Posté par Christian le 16 mai 2011

Après une nuit de commentaires, on ne sait finalement pas grand chose de neuf sur l’accusation portée contre Dominique Strauss-Kahn à New-York.

Les faits connus

Vu de l’employée de l’hôtel :

Vers 13:00, elle entre dans la suite de DSK qu’elle croit vide, celui-ci sort de la douche nu, se jette sur elle, l’enferme dans la suite, et essaye de l’abuser sexuellement.

Vu du coupable présumé :

Il part de l’hôtel en faisant normalement son checkout, se rend à l’aéroport JFK où il doit prend un vol d’Air France pour se rendre à Paris où il a des rendez-vous. Ayant oublié un des ses téléphones portables, il appelle l’hôtel pour les prévenir, en indiquant qu’il se trouve à JFK, où la police vient l’arrêter. L’avion devait décoler à 16:40 pour arriver à Paris à 06:00 le lendemain matin.

Hypothèse 1

La version de l’employée est vrai. C’est une histoire horrible dont elle est la victime, car outre l’atteinte à son intégrité que cela représente, elle devra porter le poids mediatique de son agresseur.

Fin de l’histoire.

Hypothèse 2

Evacuons la théorie du complot qui ne tient pas la route (qui imagine Sarkozy ou l’un de ses affidés de l’UMP capable de monter une telle histoire, ils n’en ont ni les outils ni l’intelligence).
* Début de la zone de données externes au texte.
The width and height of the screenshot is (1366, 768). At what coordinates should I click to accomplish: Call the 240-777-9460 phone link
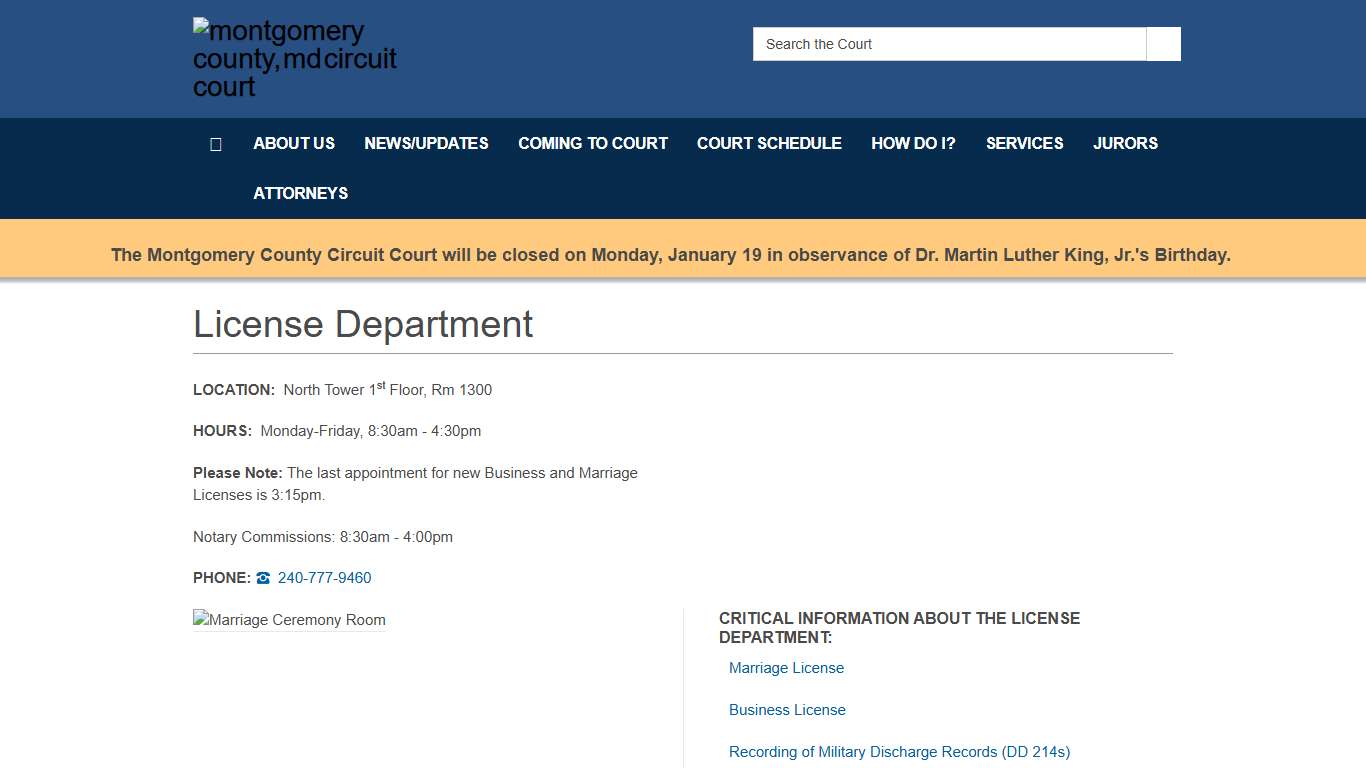point(324,578)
Il faut alors supposer le début de l’histoire vrai : la suite, composée de plusieurs pièces, supposée vide par l’employée, DSK qui sort de la douche (il va prendre un avion). Peut-être est-il nu (je prends moi-même rarement ma douche en maillot de bain, et, seul, je ne mets pas toujours une robe de chambre).

Que se passe-t-il ensuite ? L’imaginer serait ajouter encore au bruit de ceux qui ne savent pas. Je ne le ferai pas.

Simplement, peut-on imaginer quelqu’un dans la position et le statut de DSK sauter sauvagement sur une employée d’hôtel pour abuser d’elle ? Alors qu’il va prendre l’avion dans 3 heures ? Que sa limousine l’attend pour le conduire à l’aéroport, où, même les VIP sont assujettis aux difficultés de circulation (mettons 45 mn pour aller à JFK depuis Manhattan jusqu’au comptoir Air France) et aux contrôles des frontières ? Et qui, ensuite, appelle l’hôtel pour mentionner l’oubli de son portable ? DSK est-il seul à New York ? N’y a-t-il pas d’officier de sécurité avec lui ?

Autant de questions, sans réponse à cette heure.